VRAM Pressure - Melband#244

Open
BuffMcBigHuge wants to merge 4 commits into
mainfrom
marco/feat/vram-pressure-2
Open

VRAM Pressure - Melband#244
BuffMcBigHuge wants to merge 4 commits into
mainfrom
marco/feat/vram-pressure-2

Conversation

@BuffMcBigHuge

@BuffMcBigHuge BuffMcBigHuge commented Jun 11, 2026

Copy link
Copy Markdown
Collaborator

Includes #238 (Latency Improvement Experimentation) as its base commit; everything below describes the VRAM-management and upload-pipeline work layered on top.

Problem

Uploading a track loads Mel-Band RoFormer on top of the resident ACE-Step 1.5 stack. On a 24 GB card running the TRT realtime session this caused a cluster of failures:

  • Memory-pressure spikes during every stem separation, with no relief when the card was full.
  • The shared eager upload-encoder (a full second copy of the ACE-Step weights, ~6 GB) loaded on the first upload and stayed resident for the process lifetime.
  • Doubled WS connections (page reload, stale tab reconnect) ran two StreamingSession.create() calls concurrently → one OOMs → its cleanup evicts shared TRT VAE cache entries out from under the healthy session → both sessions die ('NoneType' object has no attribute 'decode').
  • Uploads longer than the live session's TRT profile (e.g. a 120 s track vs the cached 60 s vae_encode engine) were rejected outright (TRT VAE encode rejected input shape).
  • A second long upload OOM'd: the encoder restored its entire DiT (+4.7 GB), including the generation decoder uploads never execute, on top of a 120 s-profile session (~19 GB resident).
  • Time-to-sound on a new upload was the full pipeline (analysis + encode + separation + persist), ~20–40 s.

Operating principle

The separator and the eager ACE-Step weights never occupy VRAM at the same time. Before Mel-Band RoFormer loads, the resident ACE-Step context parks its eager modules in system RAM; the separator runs in the vacated space, is released, and only then does ACE-Step return. This is unconditional by default — not gated on a free-VRAM heuristic.

Changes

1. Melband VRAM parking (acestep/engine/model_context.py, acestep/streaming/stems.py)

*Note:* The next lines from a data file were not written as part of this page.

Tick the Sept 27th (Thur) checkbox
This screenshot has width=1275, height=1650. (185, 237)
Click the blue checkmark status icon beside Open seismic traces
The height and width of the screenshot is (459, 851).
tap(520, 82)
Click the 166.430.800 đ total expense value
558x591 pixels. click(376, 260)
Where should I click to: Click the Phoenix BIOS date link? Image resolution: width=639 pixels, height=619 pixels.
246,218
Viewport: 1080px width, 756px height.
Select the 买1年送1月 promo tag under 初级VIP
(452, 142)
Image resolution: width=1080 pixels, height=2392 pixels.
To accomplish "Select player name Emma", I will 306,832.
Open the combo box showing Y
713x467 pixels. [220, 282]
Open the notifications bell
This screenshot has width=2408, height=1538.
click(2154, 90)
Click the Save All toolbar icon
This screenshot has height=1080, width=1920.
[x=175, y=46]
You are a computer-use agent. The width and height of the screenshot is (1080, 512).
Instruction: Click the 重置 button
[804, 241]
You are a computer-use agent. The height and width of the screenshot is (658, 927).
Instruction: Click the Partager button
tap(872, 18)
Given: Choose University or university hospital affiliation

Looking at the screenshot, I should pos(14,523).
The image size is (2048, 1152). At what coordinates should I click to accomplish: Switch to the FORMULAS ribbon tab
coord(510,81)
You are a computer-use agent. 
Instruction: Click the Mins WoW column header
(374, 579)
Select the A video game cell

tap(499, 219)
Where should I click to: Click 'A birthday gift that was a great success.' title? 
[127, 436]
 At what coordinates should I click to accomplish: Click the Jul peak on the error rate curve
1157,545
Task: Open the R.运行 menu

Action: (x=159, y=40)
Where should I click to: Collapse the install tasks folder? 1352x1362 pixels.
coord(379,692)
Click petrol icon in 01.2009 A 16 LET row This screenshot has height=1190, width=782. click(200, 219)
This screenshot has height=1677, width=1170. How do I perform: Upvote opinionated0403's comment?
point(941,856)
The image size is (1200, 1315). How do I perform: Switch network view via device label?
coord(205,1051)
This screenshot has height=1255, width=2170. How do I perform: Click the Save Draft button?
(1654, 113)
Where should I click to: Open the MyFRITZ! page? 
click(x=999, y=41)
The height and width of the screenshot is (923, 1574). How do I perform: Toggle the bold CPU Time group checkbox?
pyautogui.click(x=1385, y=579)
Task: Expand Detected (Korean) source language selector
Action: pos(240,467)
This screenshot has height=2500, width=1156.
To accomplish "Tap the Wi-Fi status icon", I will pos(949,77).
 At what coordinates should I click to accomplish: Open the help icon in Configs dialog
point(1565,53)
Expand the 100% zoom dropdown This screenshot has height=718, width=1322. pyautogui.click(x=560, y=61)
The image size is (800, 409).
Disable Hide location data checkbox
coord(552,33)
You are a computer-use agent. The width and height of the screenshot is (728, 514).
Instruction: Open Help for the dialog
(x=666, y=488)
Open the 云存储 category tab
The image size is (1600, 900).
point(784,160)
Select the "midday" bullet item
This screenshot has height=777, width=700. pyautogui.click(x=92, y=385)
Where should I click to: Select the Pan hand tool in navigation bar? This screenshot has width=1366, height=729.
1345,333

  • ModelContext gains a placement lock and vram_parked(): eager modules (DiT, VAE, text encoder) + silence latent move to CPU, freed pages return to CUDA, everything restores on exit (exception-safe, reentrant). TRT engines are untouched (their memory belongs to execution contexts).
  • Every eager-module consumer routes through _load_model_context(), which takes the same lock — a concurrent op (prompt re-encode, timbre/structure set) issued mid-park blocks until restore instead of running GPU inputs against CPU weights.
  • Park policy via DEMON_MELBAND_VRAM_PARK: always (default), auto (only when claimable VRAM < DEMON_MELBAND_VRAM_RESERVE_GB, default 6.0), never.
  • Structured stems_vram phase=... telemetry at every transition (before/parked/loaded/separated/released/restored).

2. Upload-encoder lifecycle (ws_adapter.py, acestep/engine/session.py)

  • Built parked: constructed with offload_to_cpu=True, offload_dit_to_cpu=True (new Session passthrough) so weights land in system RAM — no ~6 GB construction spike next to the live session — then flipped to resident mode governed by the park protocol.
  • Generation stack stripped: uploads execute exactly three model surfaces (VAE encode, semantic extract, conditioning encoder). _strip_upload_encoder_generation_stack() drops the DiT decoder (1,575,458,880 params, ~3.2 GB) and the eager DiffusionEngine at construction. The per-upload GPU restore is the ~1.3 GB conditioning stack, not a 4.7 GB model copy — this is what fits uploads inside the headroom of a 120 s-profile session.
  • Persistently offloaded after each upload's background rip (offload_eager_to_cpu()); _load_model_context() lazily restores only the modules the next upload touches.
  • Phase-1 encode catches a CUDA OOM once, returns torch's cached pages, and retries before failing.

3. Two-phase uploads + background stem rip (ws_adapter.py, acestep/streaming/stems.py, acestep/user_uploads.py, web client)

  • Phase 1 (synchronous, sub-second server-side when warm): analyze + VAE-encode the full source + persist → ack upload_ok with stems_pending: true. The client can swap — and hear audio — immediately.
  • Phase 2 (background thread): RoFormer separation under the park, per-stem sidecars, stem WAVs, metadata re-save (persist_user_upload_stems). Finished stems are pushed to the live session as a late stem_assets frame (source_mode: "" = overlay-only, never a mode change); failures push stem_failed. Results are discarded if the session-end wipe deleted the track mid-rip.
  • Pending-stems registry coordinates the swap path: a mode-full swap proceeds without stems (no duplicate separation); a vocals/instruments swap — where the stem is the inference source — waits for the rip, then loads from disk cache.
  • Client: upload_ok.stems_pending → stem status "processing"; the existing stem_assets/stem_failed listeners flip it to ready/failed whenever the push lands.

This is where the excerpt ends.